**Try it**.
Without pictures, return the lines from the one containing "You are a computer-use" through the last line of the data below, exactly.

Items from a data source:
= Beginning of Section =

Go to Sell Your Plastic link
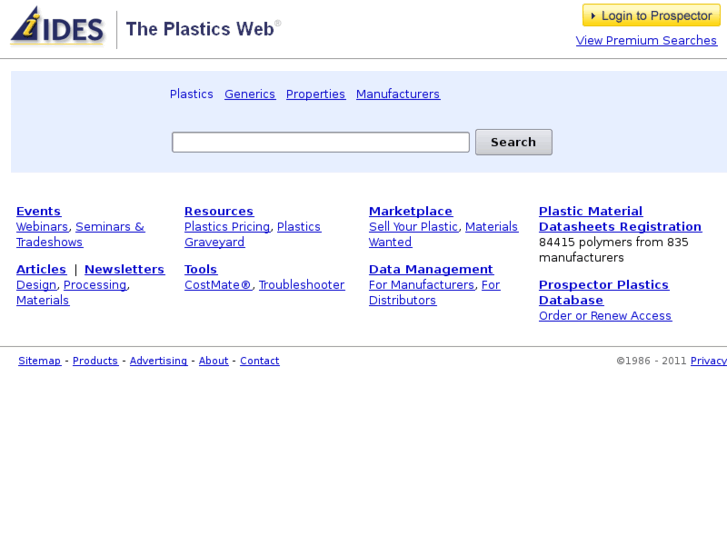This screenshot has width=727, height=545. (413, 227)
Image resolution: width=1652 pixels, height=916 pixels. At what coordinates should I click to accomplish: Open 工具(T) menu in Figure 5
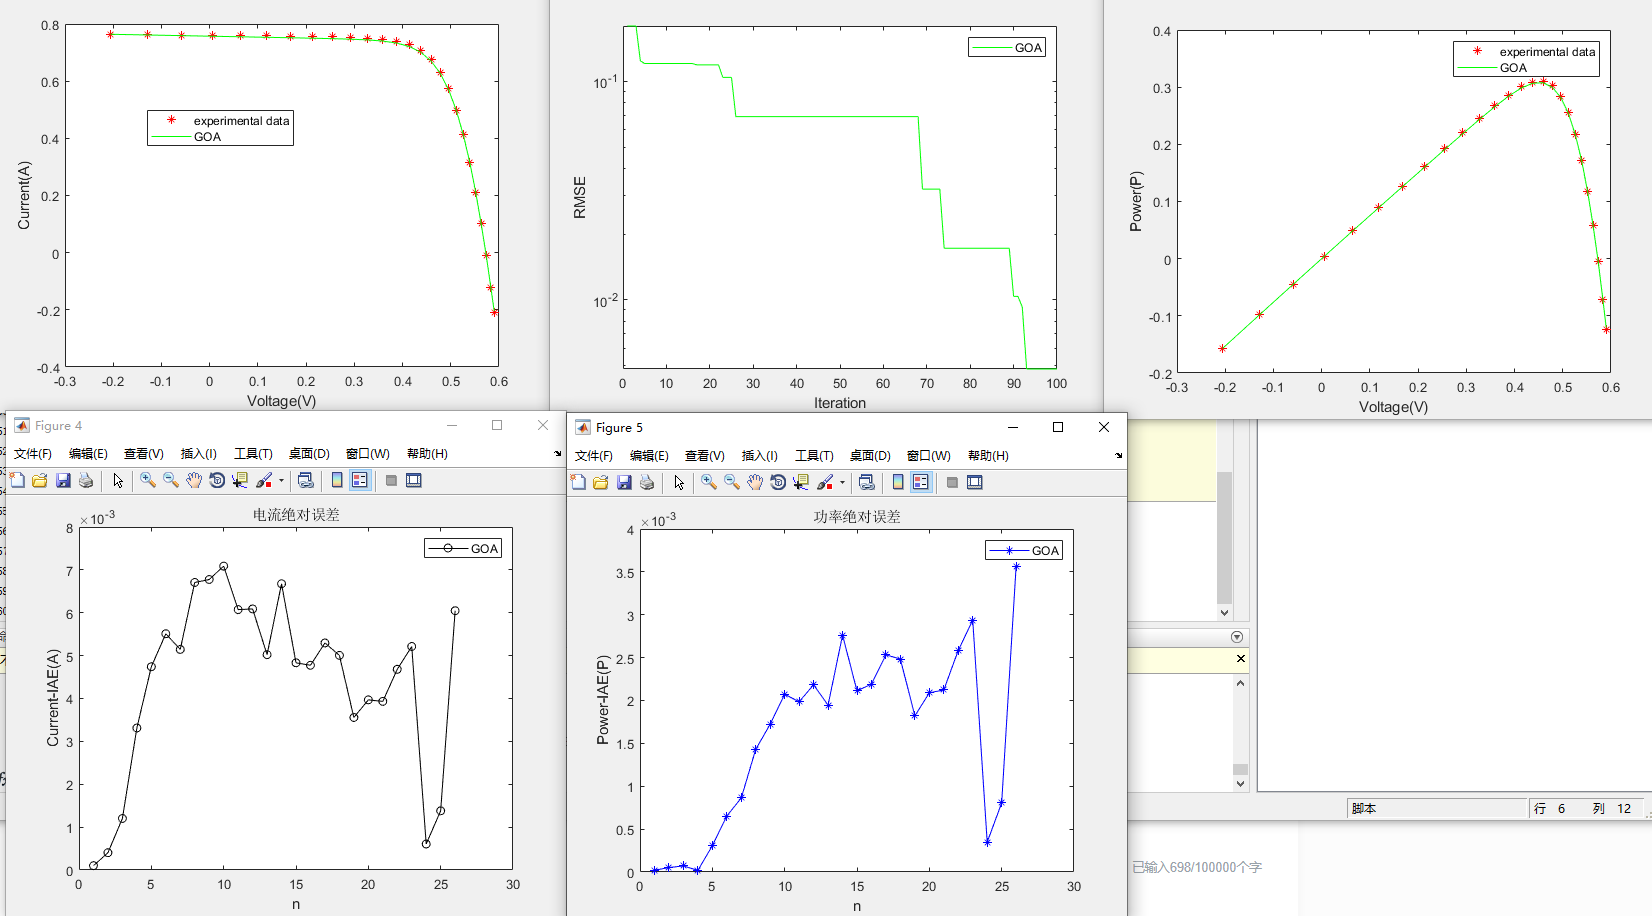[814, 456]
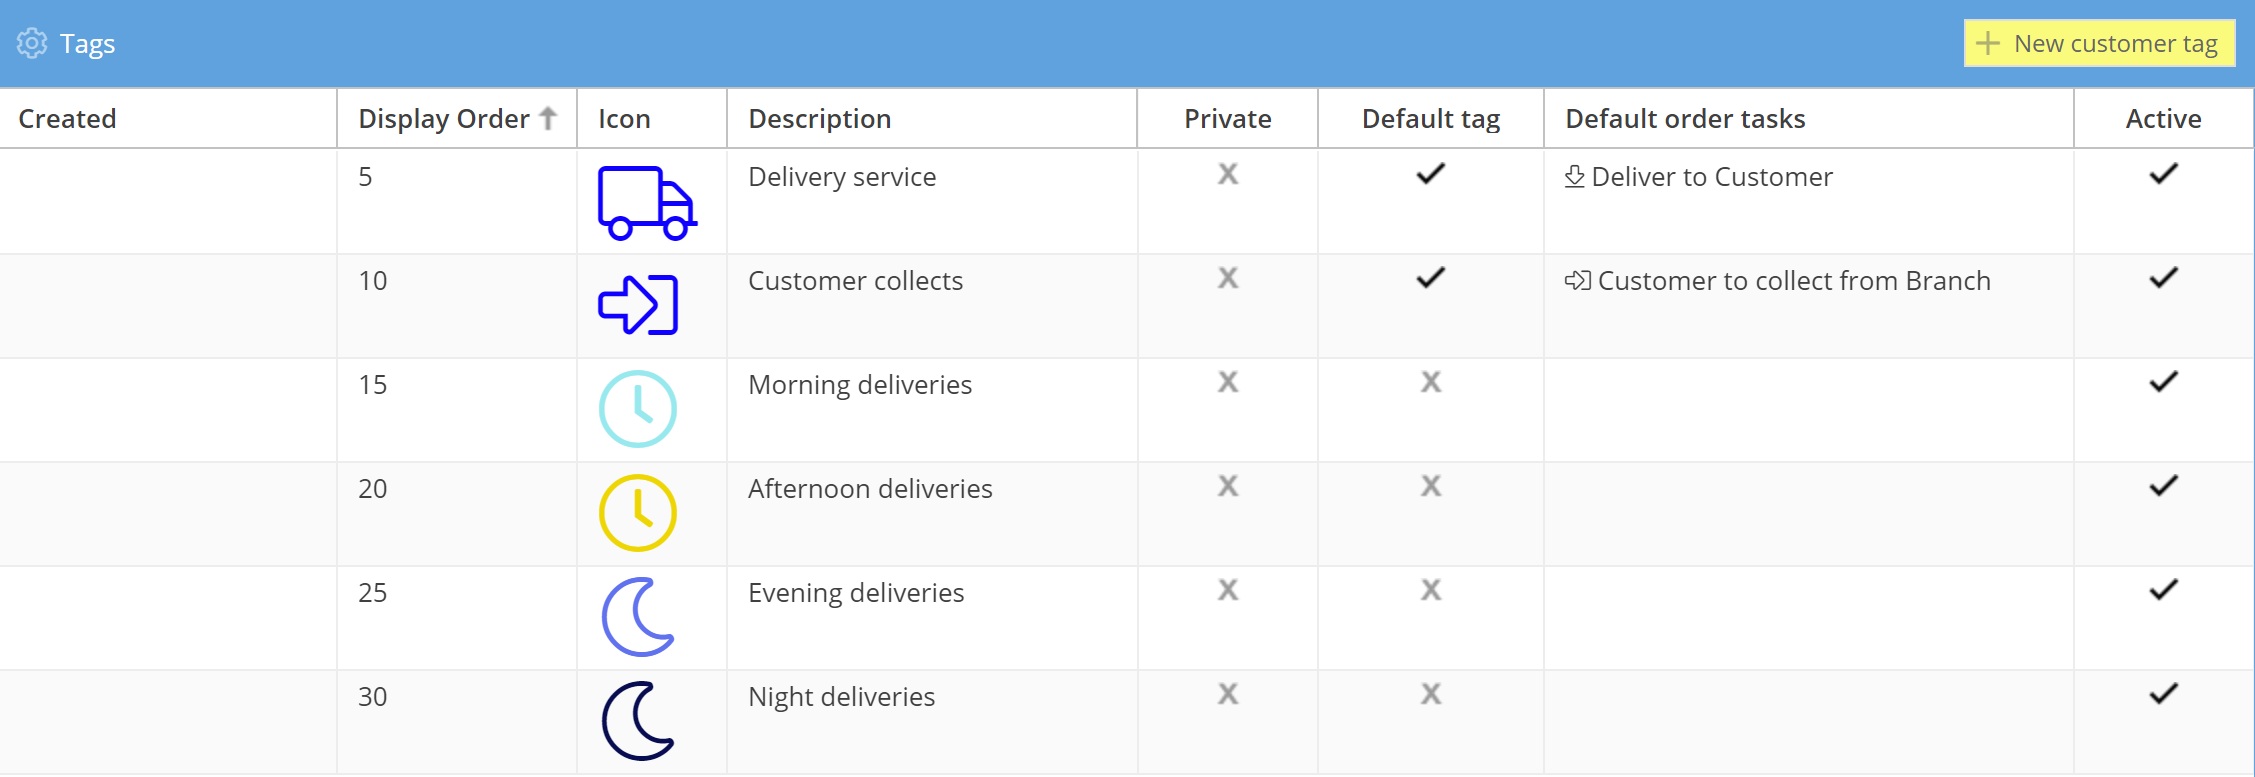Click the Description column header

coord(819,118)
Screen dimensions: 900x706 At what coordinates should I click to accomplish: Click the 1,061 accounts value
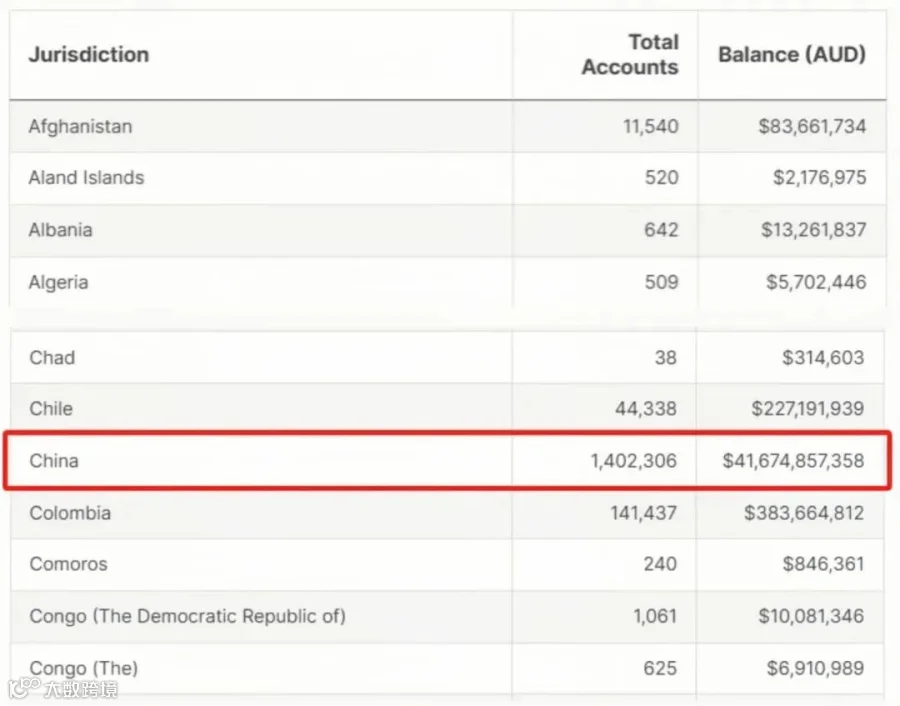(655, 616)
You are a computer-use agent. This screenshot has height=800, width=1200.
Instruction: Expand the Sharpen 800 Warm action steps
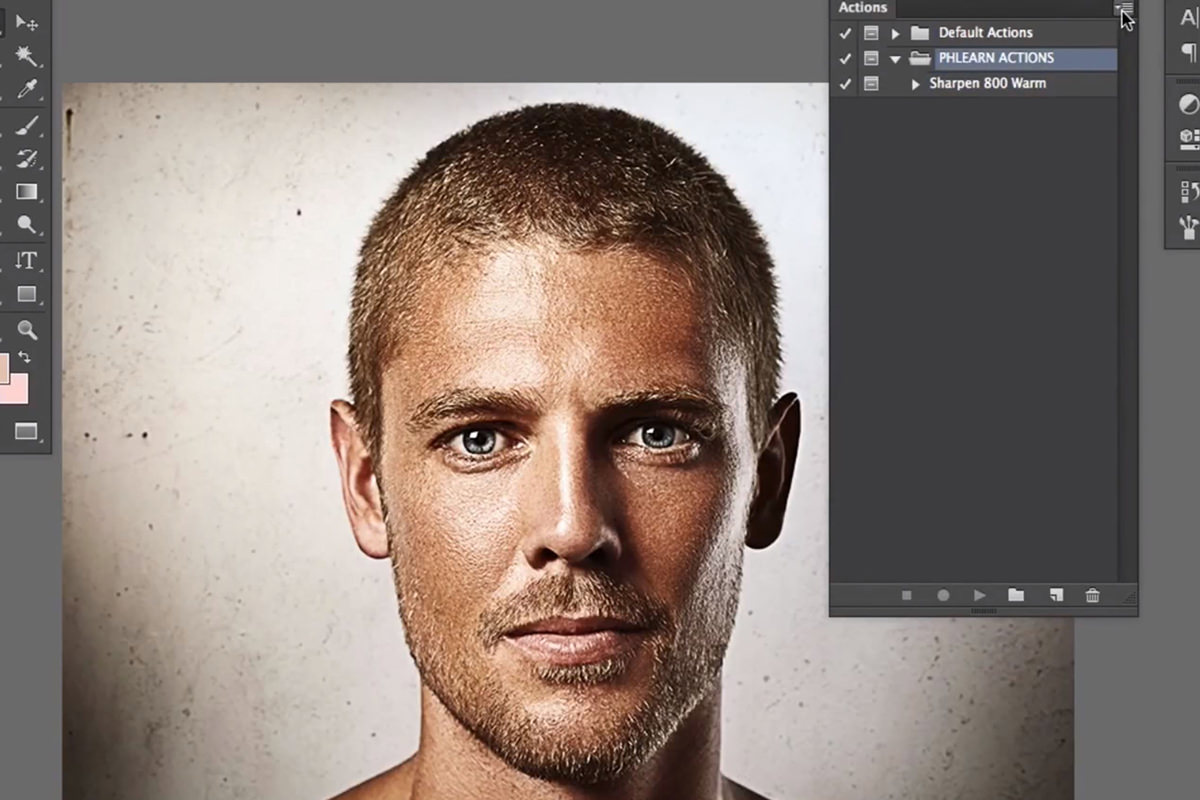[915, 83]
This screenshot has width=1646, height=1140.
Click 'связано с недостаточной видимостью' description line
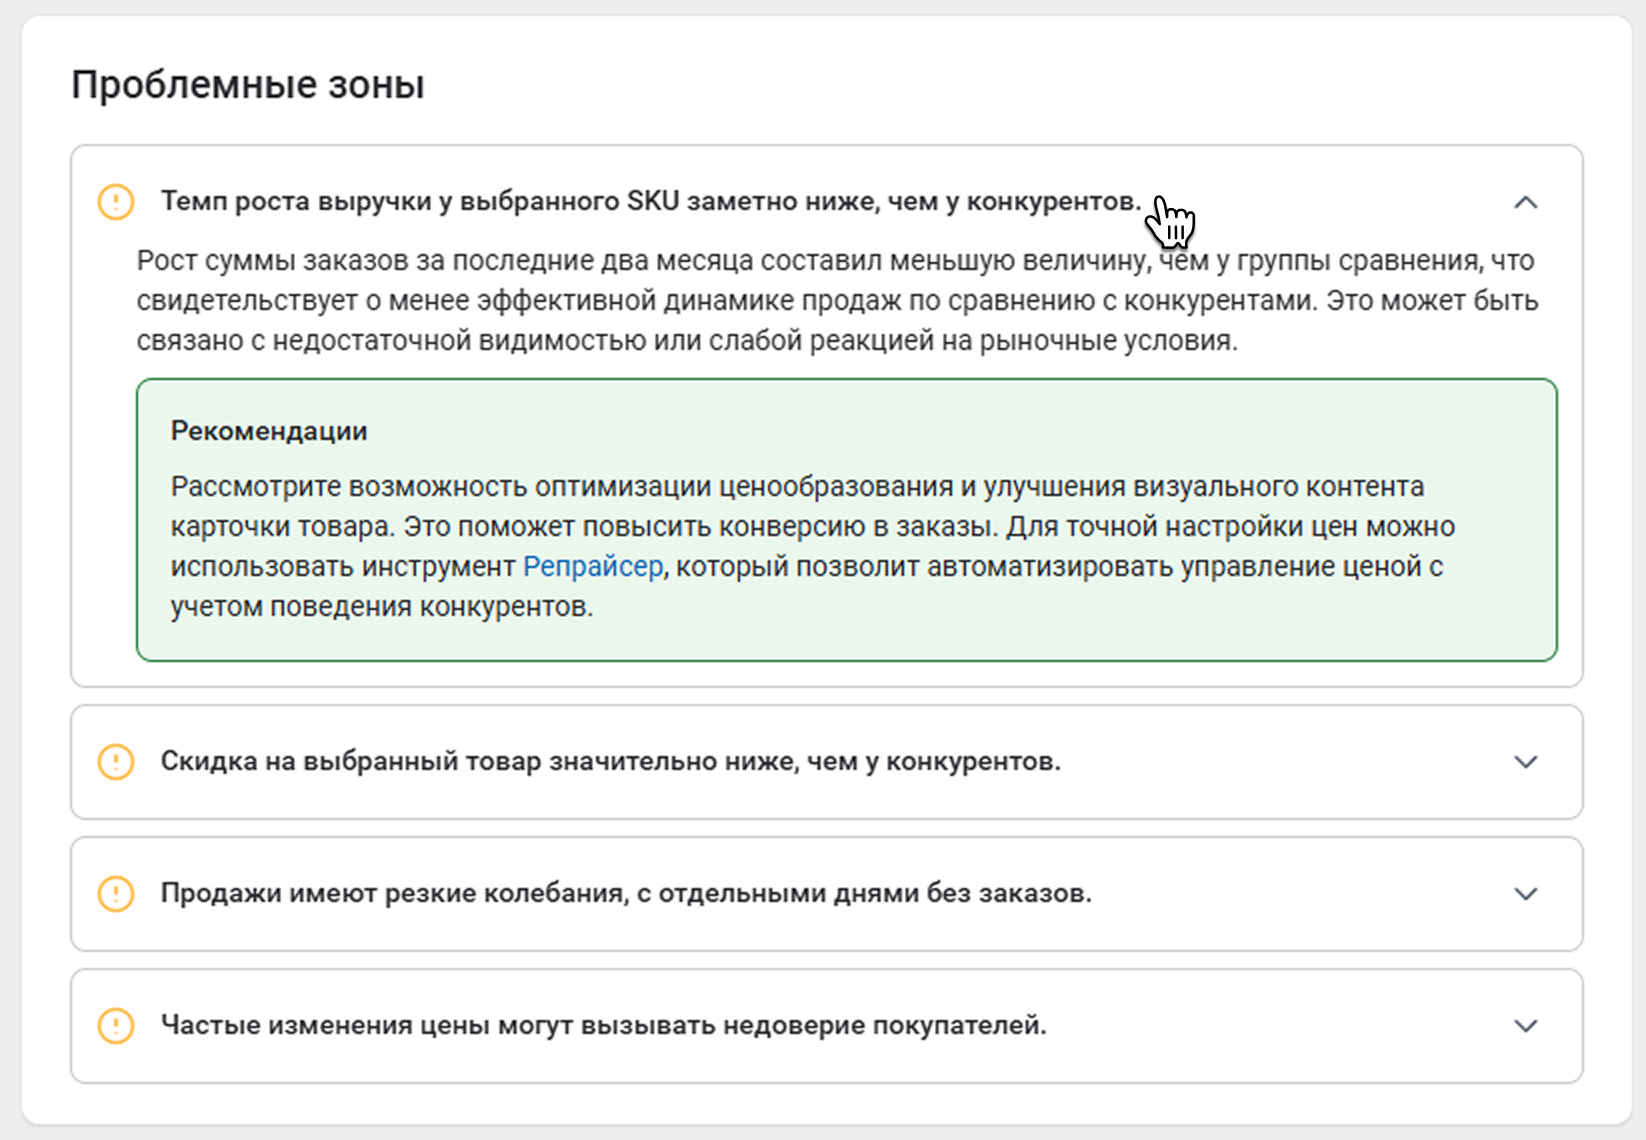click(x=687, y=341)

= End of Section =

**Solution for this problem**.
You are a computer-use agent. This screenshot has height=800, width=1200.
Instruction: Expand the Sharpen 800 Warm action steps
[915, 83]
This screenshot has width=1646, height=1140.
Click 'связано с недостаточной видимостью' description line
click(x=687, y=341)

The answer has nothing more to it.